LINCOLN — When heavy floodwaters came tearing through the mountain village of Lincoln on Sunday, Aug. 28, a group of 20 community members rescued their local elementary school’s garden — one of Lincoln Community School’s central pillars.
“It’s pretty much the whole second-grade curriculum,” said sixth-grader William Schoenhuber, about the garden’s role in his education.
“It was pretty important for us to study the garden,” he added. “I feel that everybody needs to do that.”
More than just an educational tool — used by teachers and students to explore how human beings are linked to food — the garden is a source of nourishment for the school’s cafeteria, sustenance for local food banks and pride for the children who work in it.
So when the New Haven River began flooding that Sunday, community members got to work. A team of parents, firefighters, neighbors, teachers and students braved the rains from Tropical Storm Irene and pitched in to save the garden.
As the waters rose rapidly, the local team harvested bundles of carrots, onions, turnips, tomatoes and beets. Raised beds were disassembled and a small team used a chainsaw to cut holes in the garden shed, fastened chains through them, and hauled the structure 20 feet — out of the river’s wrath.
The only remaining concern was the school greenhouse. But due to the structure’s orientation to the river, the gardeners were able to simply open the doors on either end and let the river run through it.

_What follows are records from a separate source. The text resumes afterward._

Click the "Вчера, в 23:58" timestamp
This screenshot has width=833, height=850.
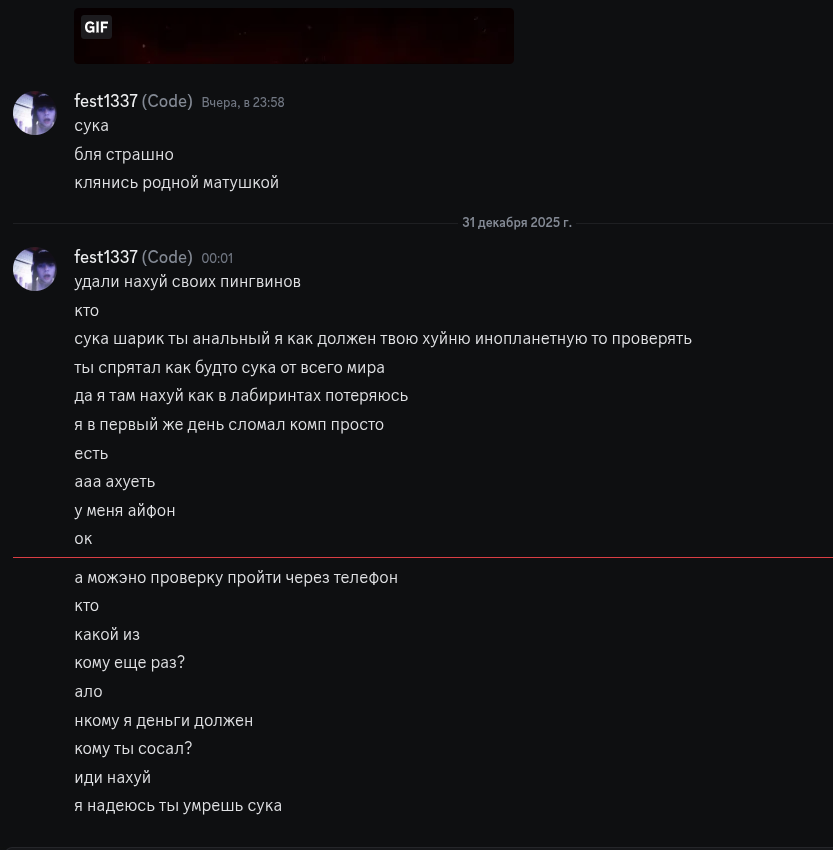click(x=243, y=102)
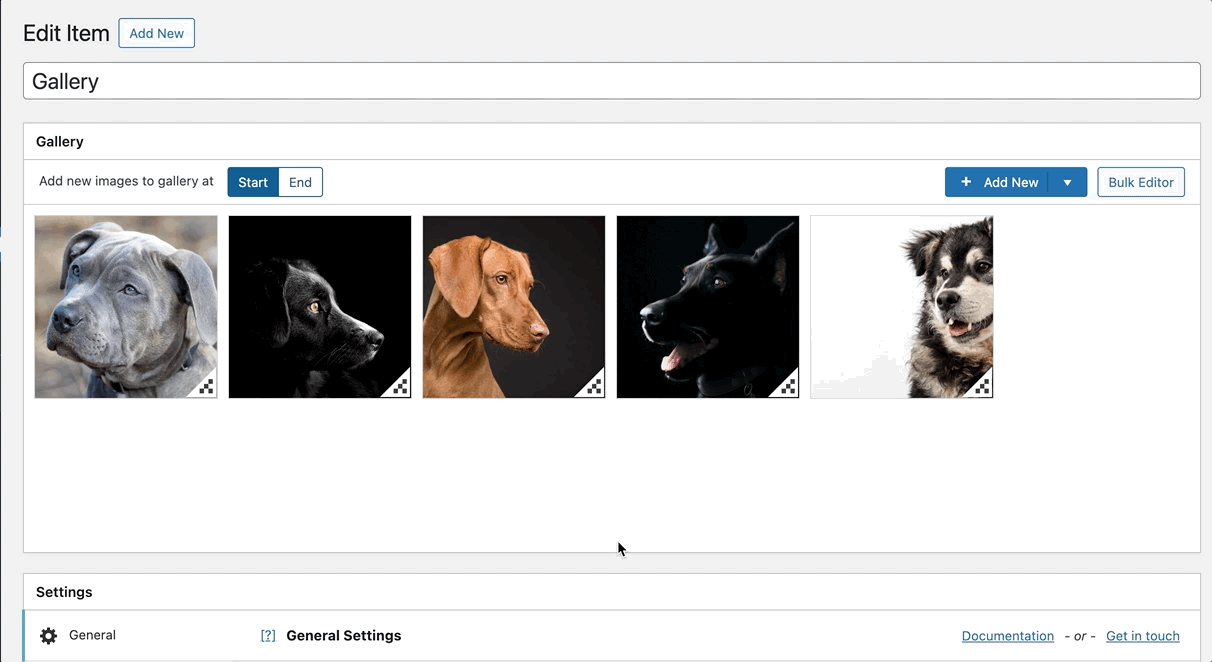Open the Bulk Editor

[x=1140, y=182]
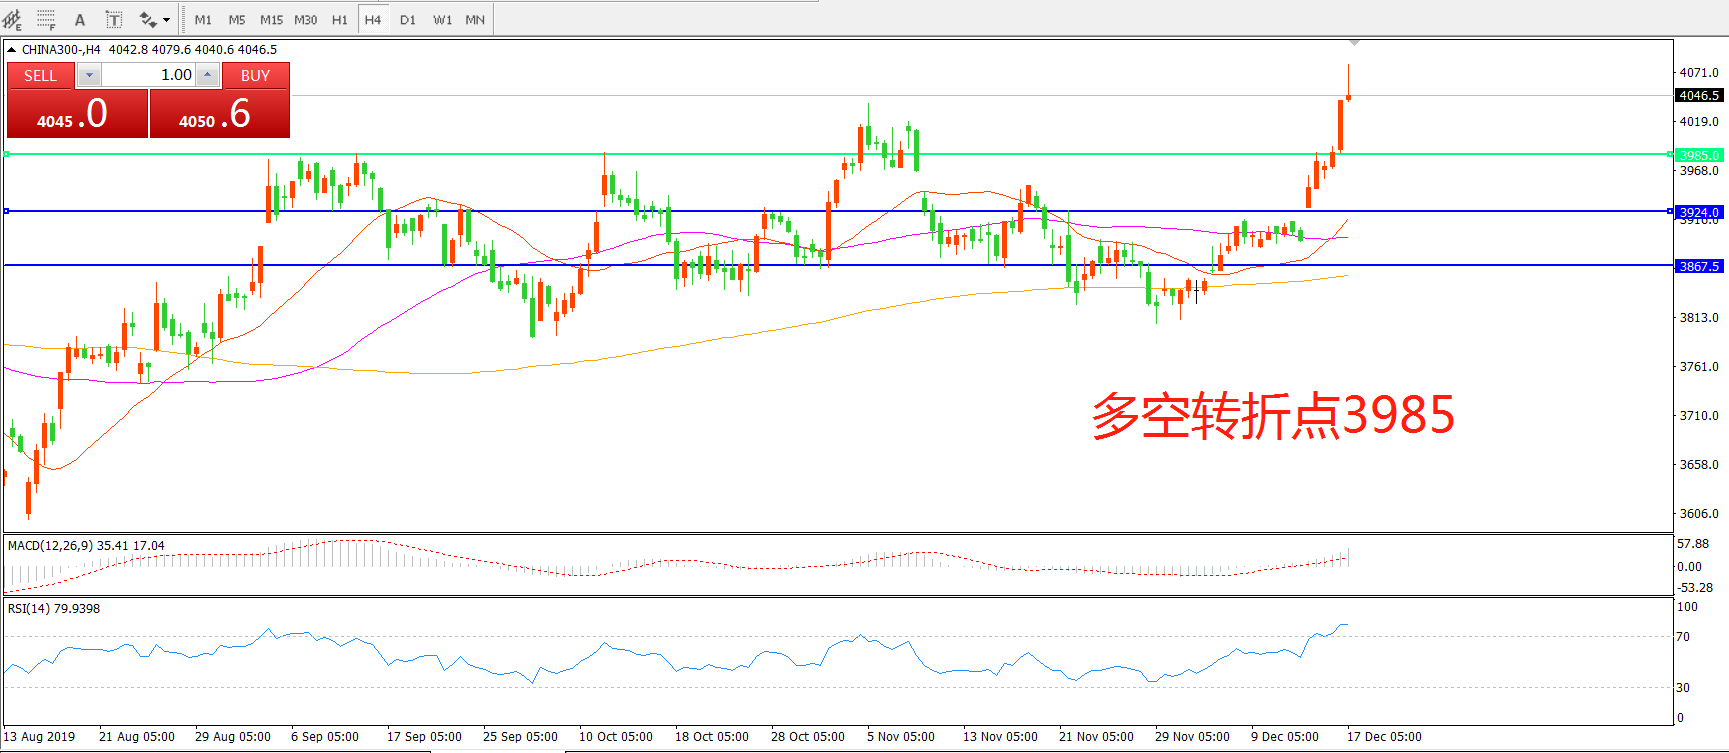Screen dimensions: 1729x753
Task: Select the green 3985.0 price level label
Action: 1698,155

“Because all of the kids at the school have taken part in the garden, they feel a real sense of pride for it,” said Patty Schoenhuber, a second-grade teacher and William’s mother. “There were kids of all ages on Sunday. They were just so dedicated to saving the shed and saving the garden and harvesting the plants.”
On Thursday, Schoenhuber’s second-grade class paired up with fifth- and sixth-graders and together they put the garden back together.
“This road’s called River Road,” said fifth-grader Caleb Hamilton, pointing to the road that the school sits on. “(Sunday) it was more like ‘River River.’”
The students put the raised beds back together and inspected the plants. Some were still very much alive, some were alive but horizontal and some were simply washed away. A stand of trees that once formed a barrier between the school and the river is missing, and remnants of the creek bed are scattered across the schoolyard and garden.
“We’ll probably have to replant some things, but I’m sure (the garden) will get back to where it was,” said fifth-grader Carlyle Grundon.
“As much as the flood was scary and devastating and tragic, it’s really amazing how in those times it pulls a community together,” Patty Schoenhuber said. “It wasn’t a huge amount of people, but it was a snapshot of the potential that people have.”